Но вот ты живешь себе отлично, у тебя свои вкусы и ценности, а потом оказывается, что чем больше мужчины причиняют тебе вреда, тем ты более сексуальная, и это все как-то связано с пушистыми ангоровыми свитерами, заколками-клубничками в волосах, туфлями-лодочками и завивкой волос.

И ты догадываешься, что всю жизнь жила неправильно. И что вообще интерес мужчины — главный приоритет. Пусть они говорят, что ты тупая, пусть размазывают жвачку по волосам — это все страсть. А страсть надо прощать, потому что это лестно.

Если страсть не возникает сама, ее надо вызывать. Грудью, губами, ногами, кружевами, помадами, блестками, чулками, каблуками.

Я страсть решилась высечь ужасными фиолетовыми тенями, красной помадой и воротником из койота, который спорола с куртки и пришила зачем-то на водолазку. Самая бурная страсть пришла к папе — у него, кажется, от моего вида случился гипертонический криз. Но я человек упрямый. Он меня сам учил держаться своего мнения.

Тени и койот привлекли ко мне внимание молодых людей, что было и отрадно, и странно. Потому что, по правде говоря, эти молодые люди моего внимания не стоили.

Но я честно радовалась и наслаждалась обретенной женственностью тире привлекательностью. Целовалась и ходила в кино, отложив в сторону всякие интересные мне занятия. Сексуальная женщина, понимаете ли, себе не принадлежит.

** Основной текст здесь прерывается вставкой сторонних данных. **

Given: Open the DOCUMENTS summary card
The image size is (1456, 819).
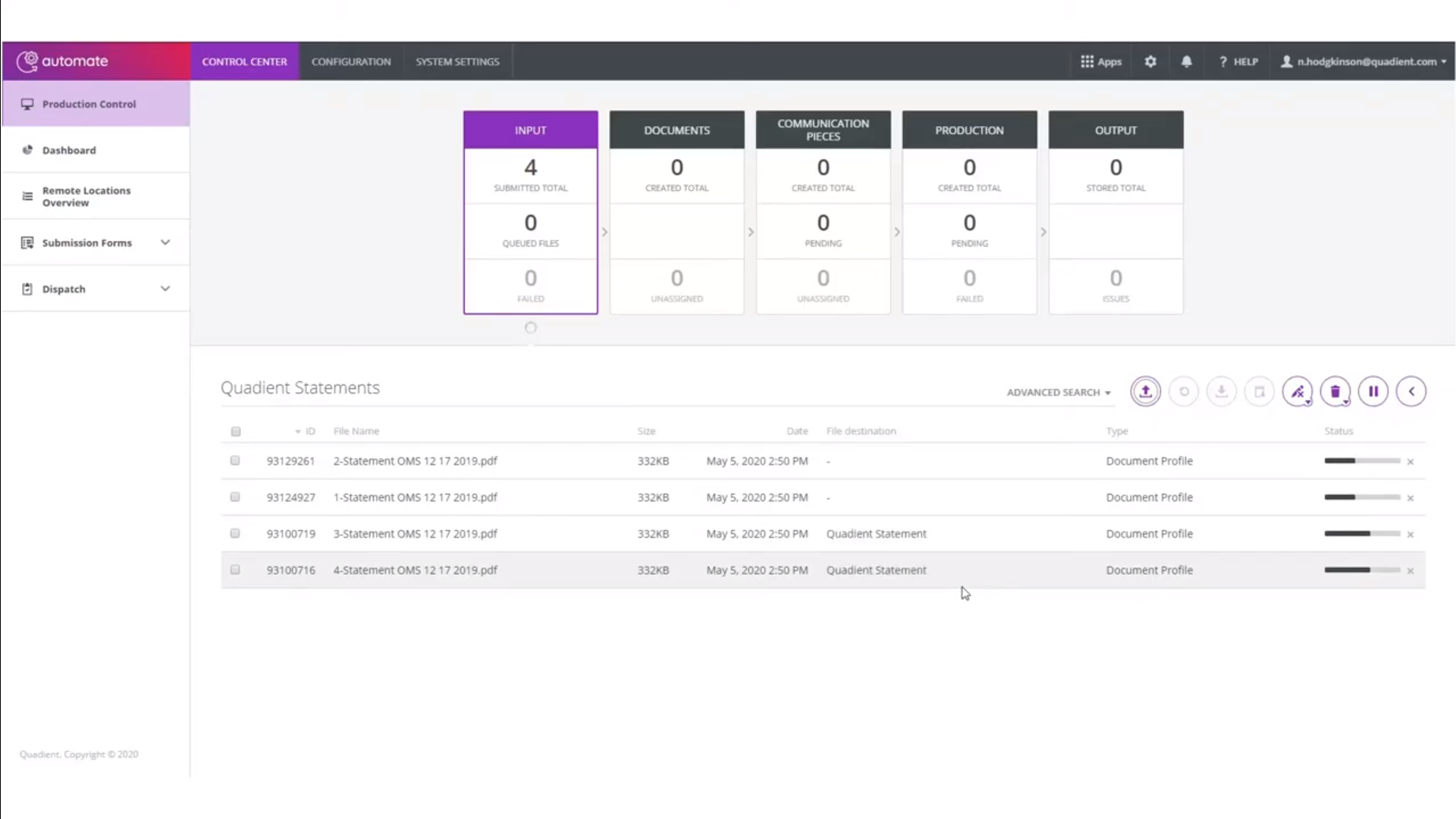Looking at the screenshot, I should tap(676, 130).
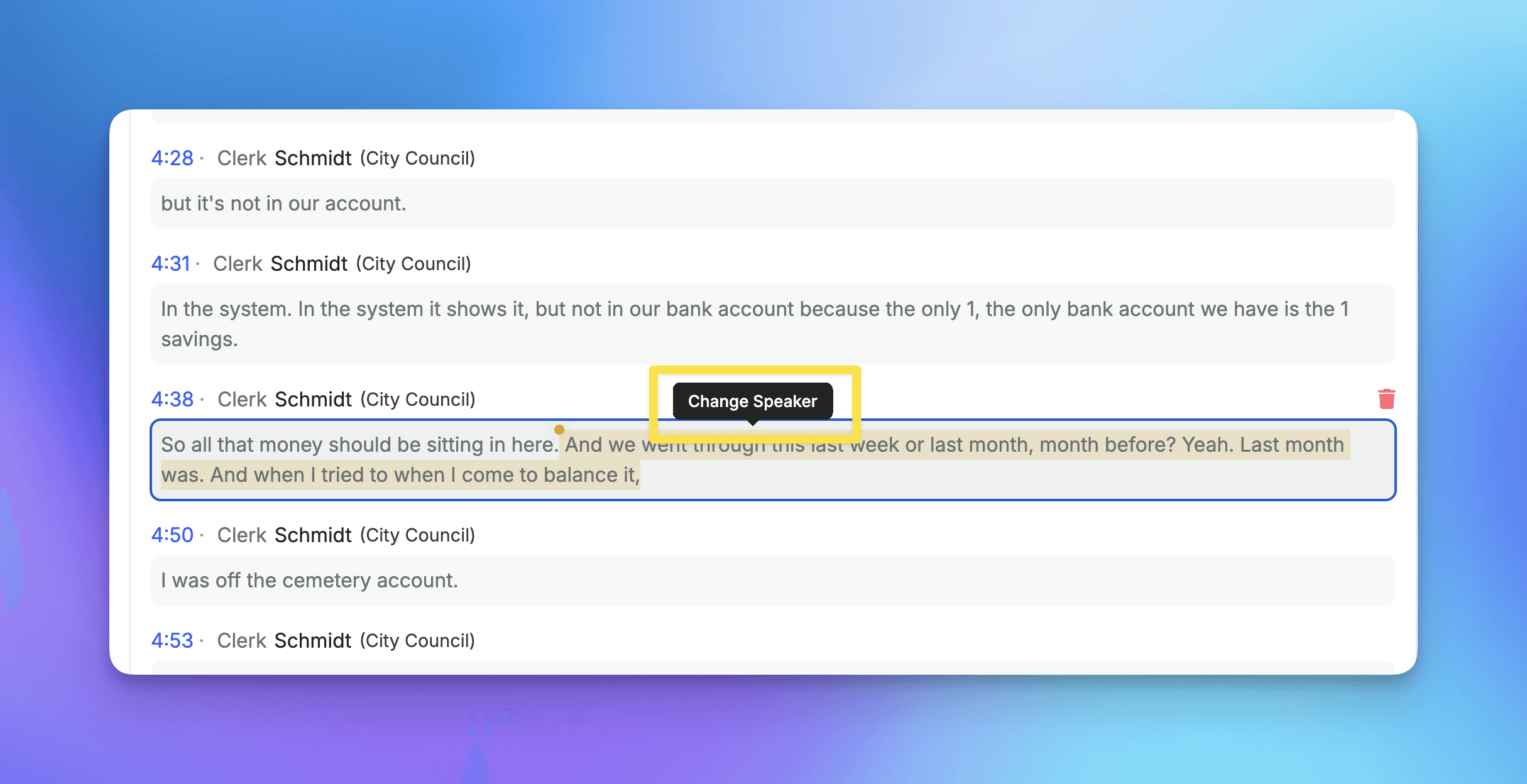Select speaker name Clerk Schmidt at 4:28

point(284,158)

У меня даже завелись настоящие нарядные платья — и тут уже со мной стали знакомиться на улице и звать в казино. Я научилась делать всякие «хихи» и «хаха», которые делают настоящие женщины, и попала в круг серьезных мужчин, которые разговаривают о своей работе, а для веселья шутят про блондинок.

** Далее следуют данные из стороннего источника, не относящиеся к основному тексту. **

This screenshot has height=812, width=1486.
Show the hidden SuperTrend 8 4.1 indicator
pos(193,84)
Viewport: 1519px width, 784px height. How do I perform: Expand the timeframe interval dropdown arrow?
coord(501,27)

Но в конце концов мне все это надоело, платья были сожжены, им взамен куплены джинсы и мартинсы, а волосы я состригла под ноль.

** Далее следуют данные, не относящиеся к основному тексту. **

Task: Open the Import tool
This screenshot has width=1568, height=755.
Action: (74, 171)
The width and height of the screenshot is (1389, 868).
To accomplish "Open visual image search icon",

Но женственность — она как гепатит С. Сидит внутри тебя бомбой замедленного действия. Нет-нет да и взглянешь на себя в зеркало и подумаешь, что тебе не идут майки без рукавов, потому что с твоими плечами ты похожа на бутча. Стоишь и разглядываешь себя в ужасе, а потом и морщину найдешь. Такую, знаете, как шрам, прямо посреди лба. А у тебя еще и штаны мешковатые. И все твои ноги в них путаются, не давая мужчинам возможности подумать «ябейвдул». А как без этого жить?

Что будет, если всякий при виде меня не вспомнит заветные отцовские «Плейбои», ханжески завернутые в обложку от «Огонька»? Как я вообще включу в мужчинах основной инстинкт? Неужели только своим лицом, вкусом, интеллектом, остроумием и, если повезет раздеться, формами?

Этого мало, да. Того, что я в принципе женщина, мало. Надо быть утрированной, романтической, бестолковой, трогательной, в лучах заходящего солнца, и пахнуть полями и лугами, и стоять на своих каблуках очень неуверенно, а еще лучше — наступать себе на платье.

Тогда посетит меня гармония — мои внутренние демоны женственности будут временно сыты, пока им, бесконечно прожорливым, не понадобятся от меня губы с филерами и лоб с ботоксом. И укороченный нос. И грудь побольше. И какие-нибудь антицеллюлитные пытки.

Вечная мука, бесконечная жертва дьяволам привлекательности, которые ничего не предлагают взамен, кроме пустого тщеславия и внимания людей, которые тебе не интересны.